Data to process section start

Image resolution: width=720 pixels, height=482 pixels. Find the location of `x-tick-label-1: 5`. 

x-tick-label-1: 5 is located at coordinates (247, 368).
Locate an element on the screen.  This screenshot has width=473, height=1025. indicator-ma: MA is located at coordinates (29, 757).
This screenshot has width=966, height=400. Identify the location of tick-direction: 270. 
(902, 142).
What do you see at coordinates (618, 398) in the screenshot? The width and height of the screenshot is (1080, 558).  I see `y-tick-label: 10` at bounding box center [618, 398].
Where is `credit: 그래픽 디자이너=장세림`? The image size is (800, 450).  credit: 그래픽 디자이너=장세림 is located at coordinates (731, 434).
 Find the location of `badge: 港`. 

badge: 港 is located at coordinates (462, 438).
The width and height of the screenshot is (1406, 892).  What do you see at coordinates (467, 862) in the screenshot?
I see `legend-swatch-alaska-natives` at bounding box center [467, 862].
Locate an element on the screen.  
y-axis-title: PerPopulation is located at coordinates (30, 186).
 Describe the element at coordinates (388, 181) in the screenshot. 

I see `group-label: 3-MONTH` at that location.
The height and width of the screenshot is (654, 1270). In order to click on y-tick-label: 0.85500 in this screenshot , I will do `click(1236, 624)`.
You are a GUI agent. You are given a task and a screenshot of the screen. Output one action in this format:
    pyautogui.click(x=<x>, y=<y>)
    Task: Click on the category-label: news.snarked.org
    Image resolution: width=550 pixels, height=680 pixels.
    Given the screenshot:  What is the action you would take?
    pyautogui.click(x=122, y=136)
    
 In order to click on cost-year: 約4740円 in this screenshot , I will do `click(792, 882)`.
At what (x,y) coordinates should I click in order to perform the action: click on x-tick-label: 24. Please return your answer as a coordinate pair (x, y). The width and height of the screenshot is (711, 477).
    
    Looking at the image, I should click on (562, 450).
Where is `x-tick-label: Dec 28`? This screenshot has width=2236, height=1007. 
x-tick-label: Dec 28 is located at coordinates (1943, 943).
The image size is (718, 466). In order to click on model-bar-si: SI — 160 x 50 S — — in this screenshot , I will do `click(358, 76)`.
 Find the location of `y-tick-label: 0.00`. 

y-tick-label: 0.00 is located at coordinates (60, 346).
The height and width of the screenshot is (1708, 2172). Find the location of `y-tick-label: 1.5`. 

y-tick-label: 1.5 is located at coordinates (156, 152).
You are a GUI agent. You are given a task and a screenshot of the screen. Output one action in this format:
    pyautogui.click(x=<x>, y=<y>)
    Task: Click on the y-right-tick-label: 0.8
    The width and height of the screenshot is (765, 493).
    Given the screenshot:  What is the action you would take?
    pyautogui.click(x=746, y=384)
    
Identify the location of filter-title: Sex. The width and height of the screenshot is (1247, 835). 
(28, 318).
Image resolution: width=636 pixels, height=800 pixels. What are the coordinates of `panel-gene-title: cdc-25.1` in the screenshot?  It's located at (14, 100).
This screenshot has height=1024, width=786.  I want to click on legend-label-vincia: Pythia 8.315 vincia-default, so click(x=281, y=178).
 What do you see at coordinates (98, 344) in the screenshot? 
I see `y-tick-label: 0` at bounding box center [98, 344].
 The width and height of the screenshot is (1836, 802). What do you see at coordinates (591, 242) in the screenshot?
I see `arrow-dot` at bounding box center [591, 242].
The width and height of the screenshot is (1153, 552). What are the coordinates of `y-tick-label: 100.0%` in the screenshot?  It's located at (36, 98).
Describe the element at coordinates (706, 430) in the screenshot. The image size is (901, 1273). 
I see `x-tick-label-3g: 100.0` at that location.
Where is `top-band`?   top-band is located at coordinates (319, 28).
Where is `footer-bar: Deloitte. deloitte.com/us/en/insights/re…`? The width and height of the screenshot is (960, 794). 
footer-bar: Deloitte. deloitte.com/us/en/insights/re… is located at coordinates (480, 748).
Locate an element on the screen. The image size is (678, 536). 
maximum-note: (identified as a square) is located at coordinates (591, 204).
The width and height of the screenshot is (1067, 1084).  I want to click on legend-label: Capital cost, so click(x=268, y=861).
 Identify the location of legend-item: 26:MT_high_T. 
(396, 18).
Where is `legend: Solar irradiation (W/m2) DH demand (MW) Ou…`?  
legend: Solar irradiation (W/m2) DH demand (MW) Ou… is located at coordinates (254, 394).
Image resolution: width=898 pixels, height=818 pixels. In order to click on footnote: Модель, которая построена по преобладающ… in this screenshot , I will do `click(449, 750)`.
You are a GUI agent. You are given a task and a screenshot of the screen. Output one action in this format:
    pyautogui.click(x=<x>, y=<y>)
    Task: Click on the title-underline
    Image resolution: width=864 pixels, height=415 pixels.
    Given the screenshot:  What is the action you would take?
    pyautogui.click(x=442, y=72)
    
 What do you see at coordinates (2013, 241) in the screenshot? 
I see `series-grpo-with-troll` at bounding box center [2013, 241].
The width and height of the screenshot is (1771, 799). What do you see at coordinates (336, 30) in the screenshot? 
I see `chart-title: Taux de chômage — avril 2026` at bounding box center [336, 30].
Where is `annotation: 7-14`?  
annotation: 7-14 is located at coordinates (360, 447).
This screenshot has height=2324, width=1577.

Data to process section end

### Job:
Copy the records word for word from the line containing "The width and height of the screenshot is (1771, 799)." through the end of the records, including both the starting line and the final line.

### Result of the exercise:
The width and height of the screenshot is (1771, 799). What do you see at coordinates (336, 30) in the screenshot? 
I see `chart-title: Taux de chômage — avril 2026` at bounding box center [336, 30].
Where is `annotation: 7-14`?  
annotation: 7-14 is located at coordinates (360, 447).
This screenshot has height=2324, width=1577.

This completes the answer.